Masques, tests ou encore risques de contamination, de plus en plus de parents s'interrogent sur le retour à l'école. Certains ont décidé de franchir le pas en faisant l'école à la maison.
Emeline est maman de trois petites filles, de 6 et 4 ans. Cette année, en plus de la casquette de mère, elle endosse celle de professeur. Elle n'envisage pas de remettre ses enfants à l'école. "Ce qui me dérange, c'est que mes enfants soient entourés de personnes portant le masque. Elles ne voient plus les sourires, je ne veux pas qu'elles vivent dans la peur", explique la mère de famille.
Interrogation sur les réseaux
Emeline a lancé un appel sur Facebook, il y a quelques semaines, pour trouver d'autres familles qui ont décidé, comme elle, de faire l'instruction en famille. Et elle n'est pas la seule. Sur les réseaux sociaux, certains parents s'inquiètent des conditions de reprises. "J'ai peur que mes enfants aient à passer des tests Covid ou qu'ils soient éloignés de ses copains", peut-on lire sur certaines publications.D'autres parents appréhendent à l'inverse, la contamination de leurs enfants. "Même s'ils ne sont que des porteurs sains, je crains pour ma santé", explique une maman, considérée comme personne fragile.
La scolarisation étant obligatoire dès 3 ans, ceux qui ont fait le choix d'une " Instruction en Famille " (IEF) doivent déclarer leur situation au rectorat. Après une vérification des aptitudes des parents et de la situation familiale, une inspection est organisée, chaque année.

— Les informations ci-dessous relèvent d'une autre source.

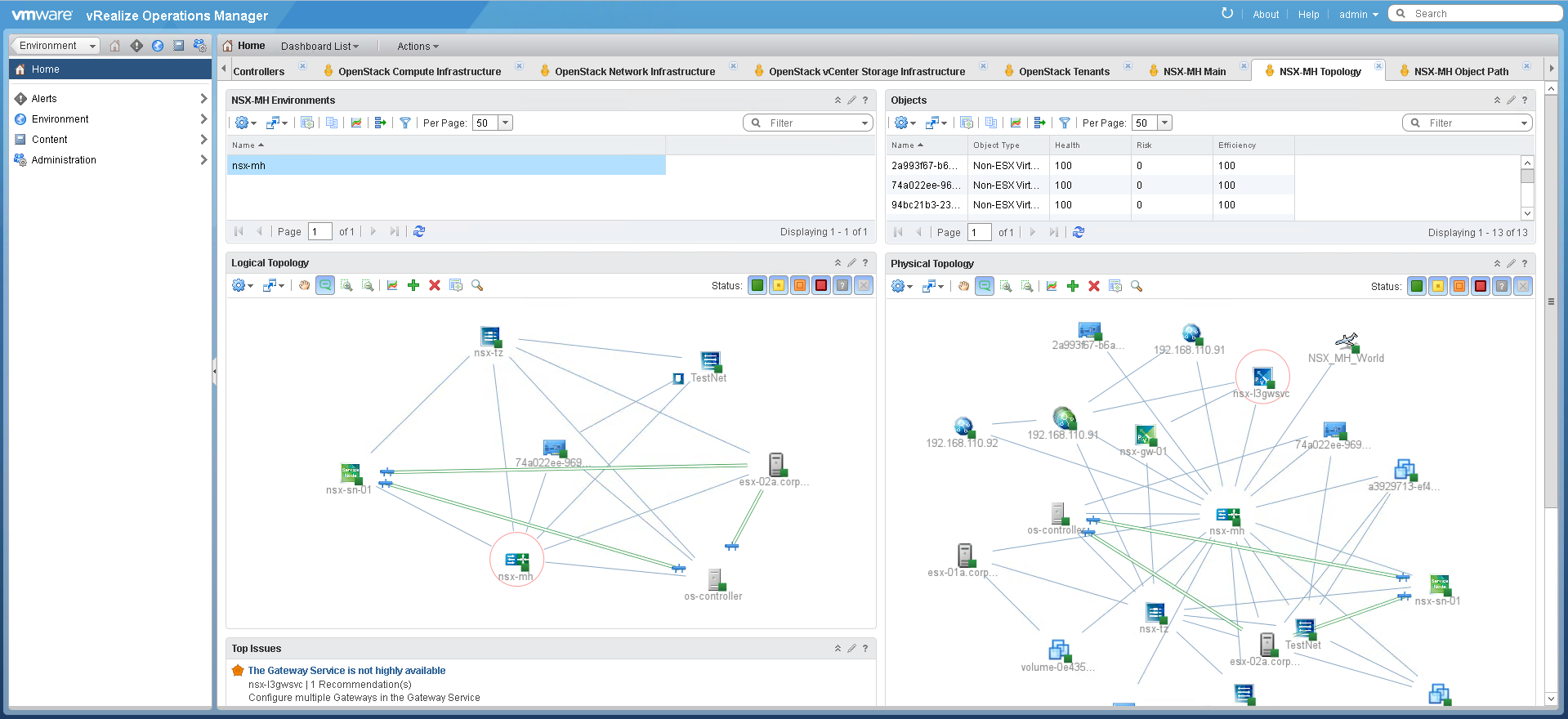
Task: Open the Dashboard List dropdown
Action: (319, 47)
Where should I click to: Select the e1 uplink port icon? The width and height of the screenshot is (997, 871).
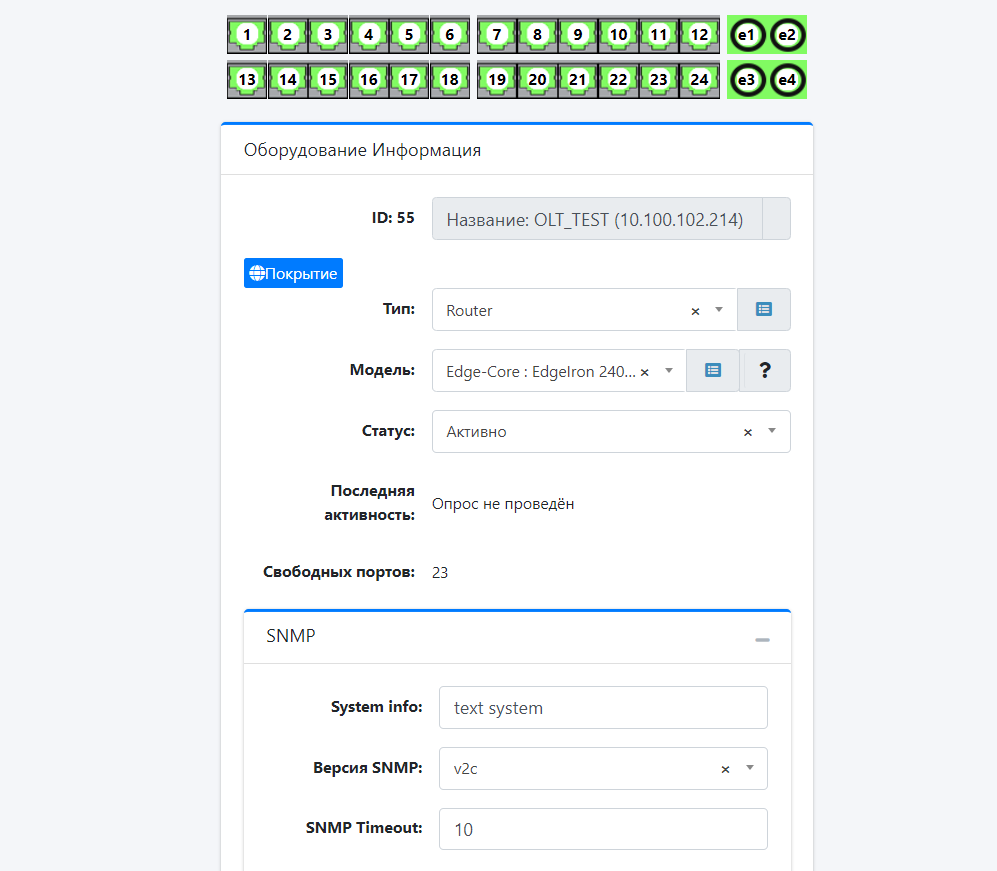click(746, 35)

Du temps et de la pédagogie
Franchir le cap de l'instruction en famille ne se fait cependant pas sur un coup de tête. Ses filles en grande section de maternelle et en CP, Emeline s'est équipée en jeux et activités manuelles. Un tableau "pour faire la maîtresse" devrait arriver d'ici quelques jours."J'ai des puzzles, de la peinture. En grande section, ce sont surtout des activités pour éveiller la motricité par exemple. Pour ma plus grande, j'ai acheté un cahier qui reprend tout le programme afin qu'elle ne soit pas en décalage", explique la maman.
Emeline s'est inspiré des pédagogies Montessori, pour se former à la pédagogie. "J'essaie d'aller au rythme de mes filles, de ne pas les brusquer et d'utiliser mon environnement pour rendre les exercices plus ludiques", explique la mère de famille.

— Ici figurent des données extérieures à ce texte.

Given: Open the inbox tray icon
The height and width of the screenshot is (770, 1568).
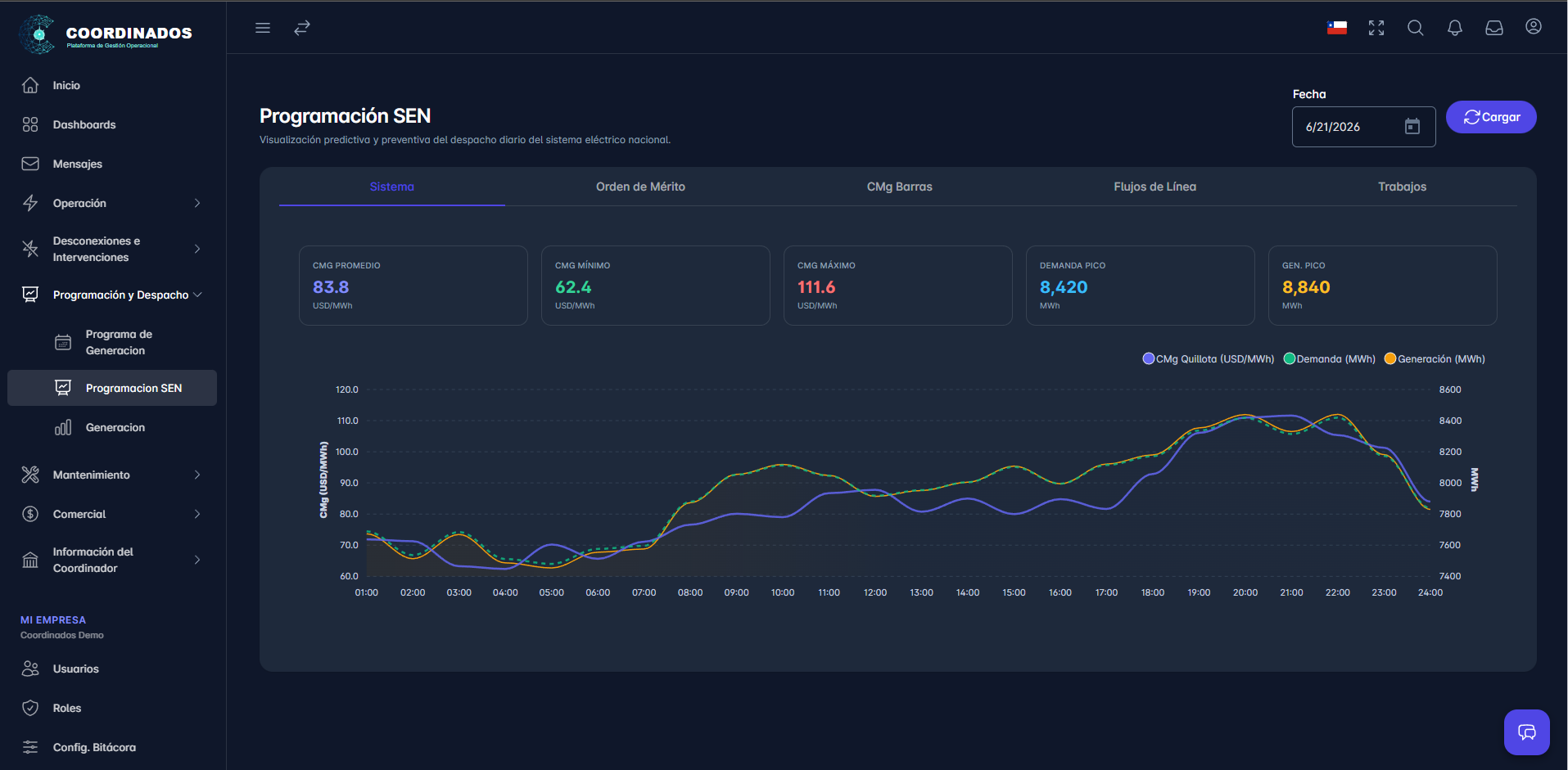Looking at the screenshot, I should click(x=1494, y=28).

Une situation qui n'aurait pourtant pas été possible sans se dédier complètement à cette activité. "J'ai une formation d'esthéticienne, mais depuis le confinement, je n'ai pas pu reprendre mon activité. Je devais reprendre à la rentrée, mais j'ai préféré me consacrer à mes filles", explique Emeline.

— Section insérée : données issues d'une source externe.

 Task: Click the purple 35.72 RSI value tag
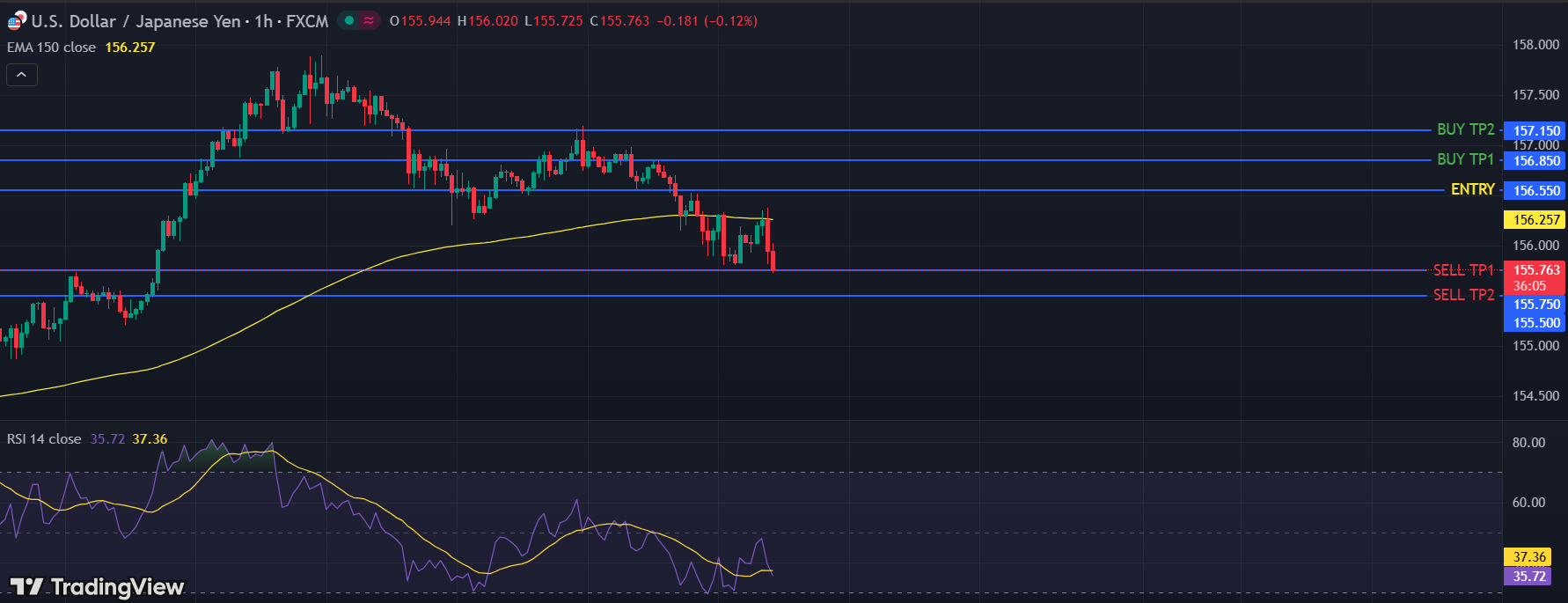pos(1528,577)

La socialisation en ligne de mire
Aujourd'hui, la jeune maman souhaite trouver d'autres familles dans sa situation, pour que ses enfants puissent sortir du cadre familial. "Je suis dans une association d'école à la maison. Avec d'autres mamans, nous nous retrouvons à la ludothèque ou dans des parcs pour que nos enfants se rencontrent et se sociabilisent", explique Emeline.Cette socialisation est primordiale pour François Dubet, sociologue spécialisé dans les questions d'éducation. "Je pense que les enfants ont besoin de voir d'autres personnes que leurs parents, des gens qui n'ont pas la même culture qu'eux. Les petits ont tout intérêt à voir les autres pour sortir de la bulle familiale, mais cela devient vital pour les adolescents. Quel que soit l'âge, on a besoin de vivre ensemble, de se frotter aux autres et de prendre des coups parfois ! C'est comme ça que l'on se construit", assure le sociologue.
N'est pas prof qui veut
Une situation qui s'est illustrée pendant le confinement : ils ont été nombreux à regretter leurs camarades. "Les élèves ont certes souffert de l'absence de cours de maths, mais, massivement, ce dont ils ont souffert, c'est de ne plus voir les autres. La preuve, ce matin, les enseignants et eux-mêmes étaient contents de se retrouver", précise François Dubet.Si l'instruction en famille semble devenir une véritable alternative, les spécialistes alertent sur les compétences pédagogiques des parents. "Certaines années charnières ne doivent pas être négligées et il n'est pas donné à tout le monde de devenir professeur", avertit François Dubet.
De son côté, Emeline envisage de remettre ses enfants à l'école, "si les protocoles s'allègent et que les masques ne sont plus obligatoires".